Distance Enhancement: No Bathtubs Here!
Unlike the convention of ED medications that populate our television screens, permeate our print advertisements, and pervade our web blurbs, technology in golf cannot be said to have increased length for extended periods of time, at least for the average Ramesh and Isolda. Here’s the scoop: we non-professionals hit the ball all over the face of our drivers. Although the sweet spot is theoretically expanded, the expansion does not make it sweet all over. Some sweet spots are sweeter than others. If you hit the face on the heel or the toe, you will hit the ball straighter than you did with your wooden and first-gen metal heads. Pushes and pulls go less horizontal (in Buffalo, we call this “less Ronnie Harmon") than banana slices and duck hooks. Pushes and pulls, rather than banana slices and duck hooks, logically find short grass more often. Short grass shots bound farther than those that hit long grass, trees, housing complexes, flamingos, and cart girls (exception to the rule: cart path bounces.) That’s why we think that we’re hitting the ball longer. Combine this with that other pill of purported enhancement, the Pro V1, and we get this frenzy of technological transgression.
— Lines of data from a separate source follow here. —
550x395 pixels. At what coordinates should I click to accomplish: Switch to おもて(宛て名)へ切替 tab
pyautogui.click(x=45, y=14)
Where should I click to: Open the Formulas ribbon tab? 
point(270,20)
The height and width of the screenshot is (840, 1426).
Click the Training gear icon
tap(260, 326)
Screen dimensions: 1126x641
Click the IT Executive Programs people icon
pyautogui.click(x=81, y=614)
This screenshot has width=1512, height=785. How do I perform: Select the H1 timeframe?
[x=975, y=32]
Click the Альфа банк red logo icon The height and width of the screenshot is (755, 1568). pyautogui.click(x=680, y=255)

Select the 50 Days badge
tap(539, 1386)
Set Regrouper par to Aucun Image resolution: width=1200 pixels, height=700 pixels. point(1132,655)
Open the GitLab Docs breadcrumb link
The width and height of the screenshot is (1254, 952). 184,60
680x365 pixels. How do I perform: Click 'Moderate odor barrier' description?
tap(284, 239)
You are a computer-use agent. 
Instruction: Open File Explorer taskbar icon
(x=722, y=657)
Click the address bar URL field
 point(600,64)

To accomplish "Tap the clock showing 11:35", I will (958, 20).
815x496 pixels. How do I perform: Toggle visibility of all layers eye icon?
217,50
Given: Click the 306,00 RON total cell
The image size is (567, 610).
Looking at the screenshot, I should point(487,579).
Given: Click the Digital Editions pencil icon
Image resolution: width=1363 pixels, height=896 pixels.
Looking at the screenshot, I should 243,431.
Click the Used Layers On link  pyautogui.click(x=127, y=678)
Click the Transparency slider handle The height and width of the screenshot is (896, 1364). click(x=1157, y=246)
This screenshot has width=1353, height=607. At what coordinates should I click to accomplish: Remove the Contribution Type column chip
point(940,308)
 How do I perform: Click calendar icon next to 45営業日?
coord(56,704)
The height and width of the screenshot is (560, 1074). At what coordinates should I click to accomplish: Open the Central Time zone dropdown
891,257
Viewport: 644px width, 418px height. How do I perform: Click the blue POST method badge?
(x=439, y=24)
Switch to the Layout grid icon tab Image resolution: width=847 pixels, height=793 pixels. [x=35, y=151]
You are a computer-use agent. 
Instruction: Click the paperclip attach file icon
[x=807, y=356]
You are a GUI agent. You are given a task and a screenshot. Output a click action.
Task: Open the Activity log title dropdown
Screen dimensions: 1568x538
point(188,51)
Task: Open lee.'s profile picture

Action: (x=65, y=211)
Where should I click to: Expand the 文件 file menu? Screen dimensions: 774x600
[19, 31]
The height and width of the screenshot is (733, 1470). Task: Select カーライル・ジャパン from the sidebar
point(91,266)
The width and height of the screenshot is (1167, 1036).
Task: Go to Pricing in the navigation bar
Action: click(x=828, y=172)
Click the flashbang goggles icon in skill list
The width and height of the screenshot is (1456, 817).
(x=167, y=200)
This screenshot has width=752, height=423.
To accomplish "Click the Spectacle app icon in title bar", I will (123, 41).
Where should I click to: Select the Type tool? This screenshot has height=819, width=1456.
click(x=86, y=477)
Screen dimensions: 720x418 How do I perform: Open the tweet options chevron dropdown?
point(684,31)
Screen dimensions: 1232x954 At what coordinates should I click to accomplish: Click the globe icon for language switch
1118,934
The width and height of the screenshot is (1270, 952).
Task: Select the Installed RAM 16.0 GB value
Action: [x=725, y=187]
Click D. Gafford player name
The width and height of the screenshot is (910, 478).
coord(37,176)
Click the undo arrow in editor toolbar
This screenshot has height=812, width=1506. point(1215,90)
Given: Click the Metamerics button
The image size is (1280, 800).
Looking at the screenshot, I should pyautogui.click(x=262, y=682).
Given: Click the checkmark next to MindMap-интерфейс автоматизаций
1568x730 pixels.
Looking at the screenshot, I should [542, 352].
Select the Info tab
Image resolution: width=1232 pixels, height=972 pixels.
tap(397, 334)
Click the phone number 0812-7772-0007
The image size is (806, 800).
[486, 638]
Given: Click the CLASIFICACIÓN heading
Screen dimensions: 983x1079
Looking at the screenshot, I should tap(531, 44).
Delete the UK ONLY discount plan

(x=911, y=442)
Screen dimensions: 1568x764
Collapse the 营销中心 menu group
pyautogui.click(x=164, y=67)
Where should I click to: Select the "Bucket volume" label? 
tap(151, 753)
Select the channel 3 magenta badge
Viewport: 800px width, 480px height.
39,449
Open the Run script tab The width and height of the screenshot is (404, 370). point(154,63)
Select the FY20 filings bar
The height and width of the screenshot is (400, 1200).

Pro golfers hit the true sweet spot more, with a more square club face. As others have indicated, many of their fairways are dried to the point of tarmack, leading to extended bounce and roll. The results of this long,hot summer buttresses even further the claims of ED (extended distance). Sorry, but it just ain’t so for you and me.
Let’s take a quick peek at the other parts of the game. Has technology made your iron shots go higher and land softer? Not really, especially if you pronate (break) your wrist at impact. Has technology taught you to hit flop shots like Phil, or skidder-stoppers like Tiger? Not really; they both learned those shots during countless hours of rehearsal. Has technology dropped your PPG (putts per green) average below 1.75, the equivalent of 31-32 putts per round? Not really. Nerves of steel and hands of repose are the only enhancers of that aspect of ED (equanimity disturbance.)
Technology has lightened our wallets, brought us into the fairway, and opened the game up to athletes who would certainly have bypassed the game in the pre-graphite days of wooden heads. Golf is a different game, and courses play contrarily, because of technology. Go out to the driving range, however, and you’ll sadly see that you are no longer on your best drive today than you were years back.